Pericles treated his partner Aspasia of Miletus at par with the noblemen and her contribution to the education and welfare of Athens was considerable. Pericles placed the position of the ruler above corruption. There have been, however, many differences among historians about Pericles' rule. While some consider that he devoted himself to self promotion when he attained power. Aspasia had also been accused of being corrupt. There is little doubt, though, about the might and grandeur of Athens under the leadership of Pericles.

The Parthenon, a grand temple dedicated to Goddess Athena commissioned by Pericles. The Parthenon was a colossal architectural marvel of its times. Pericles conceived of the building as a proclamation of Athens' might. The construction of temple commenced in 447 BC and it took fifteen years to build. Pericles faced a lot of opposition due to his construction of the Parthenon. Some considered it ugly, while others thought that the expenditure was a colossal waste of public funds. By the time the Parthenon was built, Athens was on the decline and Sparta, Athens' traditional rival was on the rise.

The Wars
In the early years of Classical Greece Athens led the campaign against the Persian invasions. In 492 BC Mardonius was beaten back in his campaign to invade Greece through Thrace. After the initial Persian defeat, Darius the Great made a naval assault in 490 BC. The Greek army beat back the Persians against insurmountable odds at the Battle of Marathon. Again in 480 BC, Xerxes I launched a missive with over 300,000 troops. In the Battle of Thermopylae the Spartans used superior strategy to stall the Persians. Eventually Athens fell to the invasion but by the time the Greek polis had been evacuated. The naval battle at the straits of Salamis ended in Persian defeat.

Greece, meanwhile, had its share of internal wars and dissention. In 431 BC, Athens and Sparta went into war. Athens had formed the Delian League and Sparta led the Peloponnesian League. Most of the Greek polis sided with one of the two city-states and the war was more a war between the two leagues. The Peloponnesian War lasted till about 404 BC and left many Greek cities in ruin. The war was an economically unviable one for most Greek cities. Athens lost its former prosperity and grandeur and many societies were reduced to poverty.

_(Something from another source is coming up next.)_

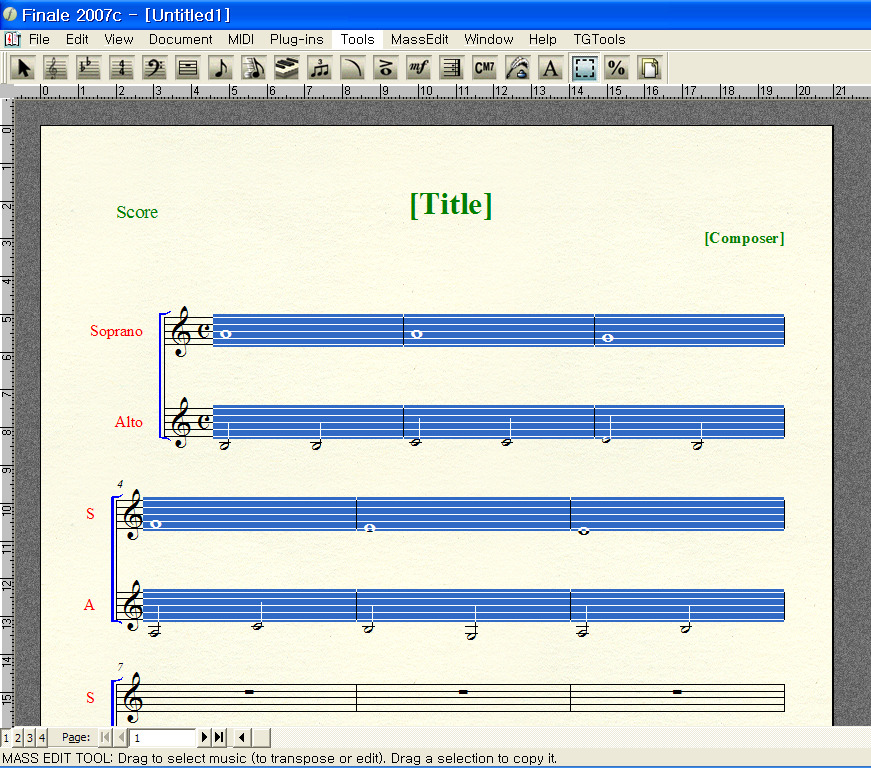Go to the next page arrow

[205, 738]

The Rise and Fall of Sparta
By the end of the Peloponnesian War Sparta emerged as the leading Greek polis. The Spartan empire was a powerful albeit short-lived one. In 400 BC Agesilaus took over Spartan leadership. By 386 BC Sparta had gained control over Thebes. In 371 BC the Spartans were defeated by Thebes in the Battle of Leuctra. Athens, once again led the Greek city-states.

Alexander the Great
The rise of Macedon was due to the accession of two powerful rulers. Philip II became the de facto ruler in 359 BC. He expanded the boundaries of Macedon to include most of Greece and in 338 BC he established the League of Corinth. In 336 BC, Philip II was killed. His son Alexander the Great assumed power over the Macedonian Empire. Alexander set out on an ambitious campaign and defeated the Persian ruler Darius II. His empire stretched across Greece, Persia and reached the Indus valley by the time of his death in 323 BC. Alexander was a benevolent king and did much to spread the Greek culture to the far reaches of his empire.

Democracy in Classical Greece
To abolish tyranny and to endow the common man with greater power, Cleisthenes came up with the practice of holding an Assembly where the votes were cast by the aristocrats and common men alike. Ostracism was used as a potent tool to exile unpopular tyrants used by Athenians. Themistocles was perhaps the best-known leader to have been ostracized. Despite his contribution in repelling Persian attacks, Themistocles became an unpopular tyrant and was exiled by popular voting. The creation of the Delian League ensured that the Athenian notions of democracy were soon adopted by other Greek polis.